=== Extrait ===

::::

Le 24 janvier 2020, le Royaume-Uni a ratifié l’accord de retrait avec l’Union Européenne (UE), ce qui leur a permis de quitter l’UE le 31 janvier 2020.
Pour prévoir leur départ de l’Union, un accord de coopération a été conclu avec le Royaume-Uni le 30 décembre 2020 et permet depuis le 1er janvier 2021 de régir les rapports entre le Royaume et l’UE dans une étendue de domaine.
Cet accord concerne notamment la réglementation des accords commerciaux, tournant important de cette transition britannique hors UE.
Ce changement organisationnel emporte de nombreuses conséquences juridiques auxquelles les opérateurs économiques présents entre l’UE et le Royaume-Uni doivent s’adapter.
Du point de vue du droit des contrats français, quelques changements s’imposent.
Ils ne remettent pas nécessairement en cause la validité des contrats mais ils doivent être pris en considération.
Il est ainsi vivement recommandé de réaliser un audit des contrats en cours liant des parties situés entre le Royaume-Uni et l’UE. Cet audit a pour vocation de vérifier la stabilité des relations contractuelles des contrats qui vont rester inchangés par la situation.
En effet, il se pourrait qu’il faille réviser certaines clauses des contrats comme par exemple les clauses indiquant que le Royaume-Uni est membre de l’Union Européenne.
Ou encore celles étroitement liées à la législation commune à l’Union qui pourrait ne plus être automatiquement applicable.
La révision reste conseillée mais non nécessaire pour d’autres clauses qui par exemple renvoient au droit britannique ou qui ne prennent pas en considération le prix des frais de douane que le Brexit a induit.

::::

=== Données brutes ===
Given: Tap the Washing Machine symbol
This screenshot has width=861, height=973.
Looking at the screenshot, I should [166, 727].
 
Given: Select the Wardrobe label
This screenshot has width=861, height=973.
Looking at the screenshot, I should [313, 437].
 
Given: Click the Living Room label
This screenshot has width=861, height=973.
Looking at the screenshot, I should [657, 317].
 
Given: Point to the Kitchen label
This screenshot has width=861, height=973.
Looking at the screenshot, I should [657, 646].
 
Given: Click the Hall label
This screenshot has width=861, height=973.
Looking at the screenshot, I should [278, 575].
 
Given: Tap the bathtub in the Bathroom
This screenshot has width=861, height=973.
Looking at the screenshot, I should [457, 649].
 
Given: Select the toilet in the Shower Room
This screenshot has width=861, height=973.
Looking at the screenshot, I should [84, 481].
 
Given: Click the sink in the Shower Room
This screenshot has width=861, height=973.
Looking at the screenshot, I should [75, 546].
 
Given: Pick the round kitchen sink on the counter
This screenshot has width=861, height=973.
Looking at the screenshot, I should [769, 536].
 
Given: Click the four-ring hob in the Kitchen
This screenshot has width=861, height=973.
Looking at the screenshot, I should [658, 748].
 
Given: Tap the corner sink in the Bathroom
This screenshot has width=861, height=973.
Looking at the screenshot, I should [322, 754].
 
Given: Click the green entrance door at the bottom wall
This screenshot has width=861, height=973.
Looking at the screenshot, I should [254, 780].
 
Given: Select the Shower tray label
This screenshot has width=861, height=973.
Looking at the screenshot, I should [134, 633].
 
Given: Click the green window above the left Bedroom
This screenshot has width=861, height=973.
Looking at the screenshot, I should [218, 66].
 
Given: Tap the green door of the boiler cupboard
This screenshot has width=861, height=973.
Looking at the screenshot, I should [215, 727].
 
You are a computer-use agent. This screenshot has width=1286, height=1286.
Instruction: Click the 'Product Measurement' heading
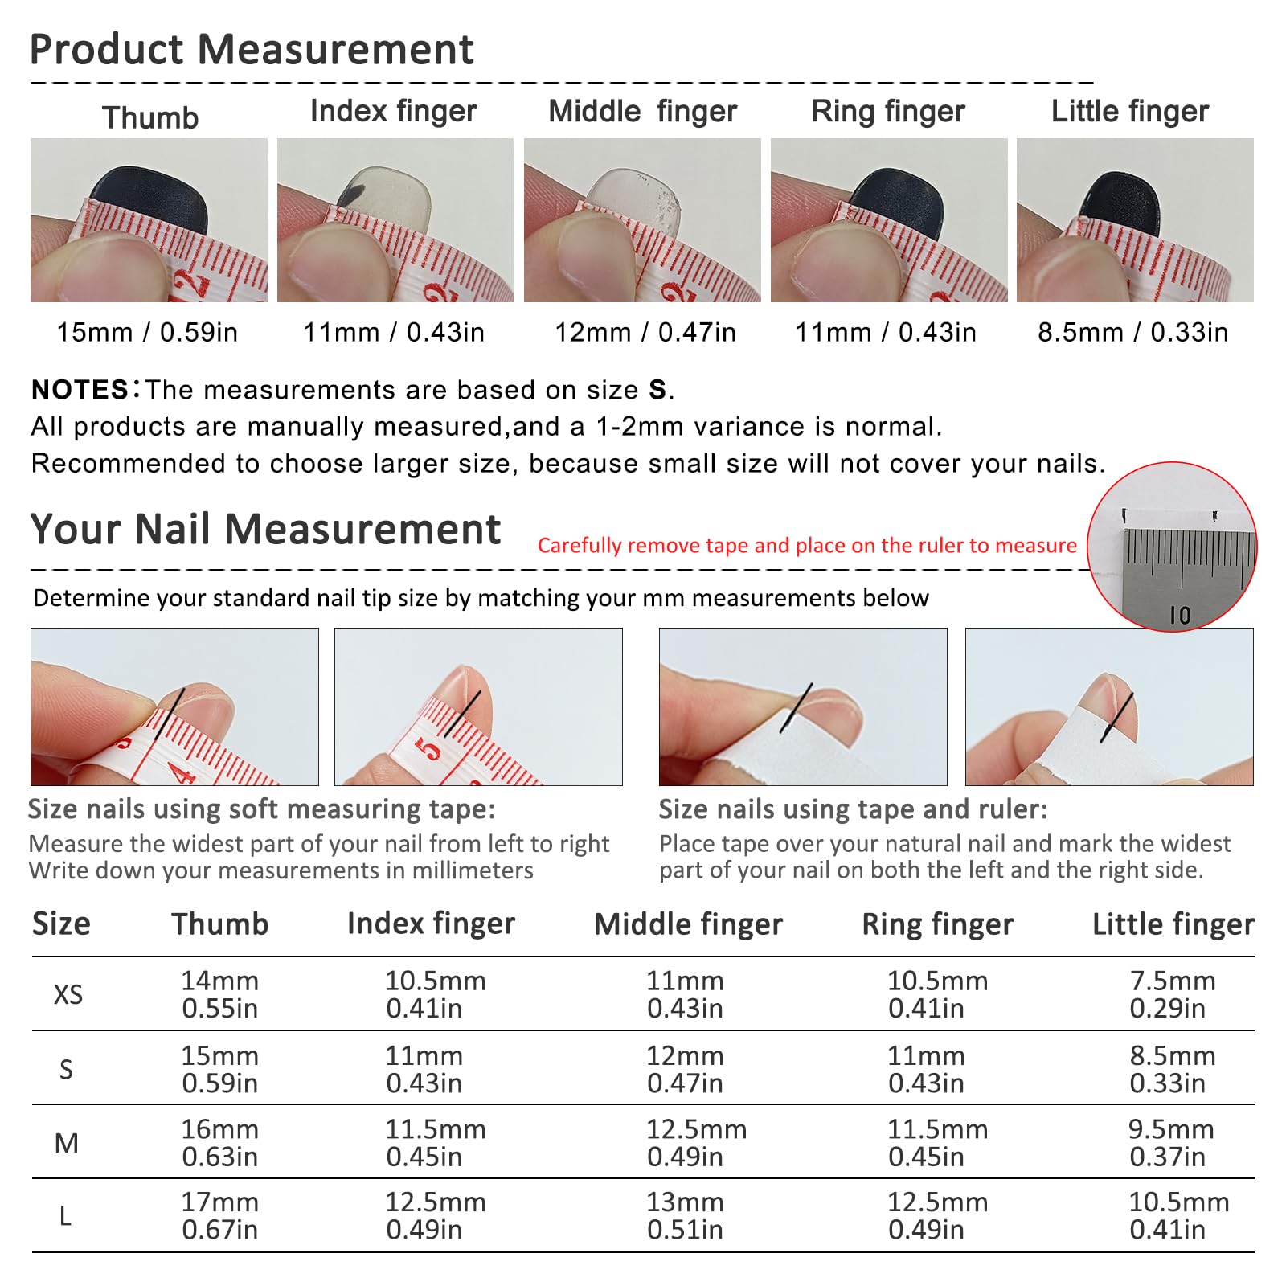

::::

=== Consigne ===
Rédigez la suite du texte sur les effets du Brexit sur les contrats, en partant de sa dernière phrase.

=== Résultat attendu ===
L’important est que les clauses des contrats post-Brexit contiennent des clauses claires concernant la situation et ses conséquences notamment concernant les livraisons et les coûts qui y sont liés.
Cette mise à jour contractuelle permet de veiller sur les contrats conclus avant le Brexit et donc l’exécution se poursuit après le 31 décembre 2020.
Les modifications engendrées par le départ du Royaume-Uni de l’UE concernent notamment les modalités douanières, la fiscalité, les obligations de certifications, la propriété intellectuelle, la fin de l’application des libertés propres à l’UE telles que de la libre prestation de services et libre circulation des travailleurs.
Comment sont régies les relations entre l’UE et le Royaume-Uni ?
Plusieurs accords ont déjà été établis afin de faciliter la coopération entre ces entités nouvellement distinctes.
Un accord de commerce et de coopération va venir régir les échanges, dont la pérennité est garantie par un accord sur la sécurité des informations. Et enfin un troisième accord a été conclu concernant l’énergie nucléaire.
Quelques précisions :
Les droits des citoyens européens et des ressortissants du Royaume-Uni, les intérêts financiers de l’Union et la paix et la stabilité sur l’île d’Irlande sont protégés par le « Withdrawal Agreement», accord de retrait adopté en 2019.
Cet accord reste en vigueur et vient encadrer les relations Royaume-Uni/UE.
Concernant l’Irlande du Nord, les relations commerciales qui la lient à l’UE répondent à des règles spécifiques prévues dans le « Northern Ireland Protocol to the Withdrawal Agreement » dont les modalités ont été négociées en 2019 et adoptées en 2020.
Le droit britannique ne prend pas encore complètement en compte sa sortie de l’UE, il est donc important d’interpréter les textes au regard de cette nouvelle situation.
De plus, il convient de rappeler que les textes du Royaume-Uni ne sont pas forcément applicables à l’ensemble du territoire. De ce fait, il faut également veiller à ce que les textes s’appliquent bien pour la zone géographique considérée.
L’accord de commerce et de coopération entre le Royaume-Uni et l’UE régit de nombreux domaines mais ne comprend pas l’encadrement des services financiers.
Vous trouverez ICI un tableau récapitulatif des changements importants survenus depuis le 1er janvier 2021.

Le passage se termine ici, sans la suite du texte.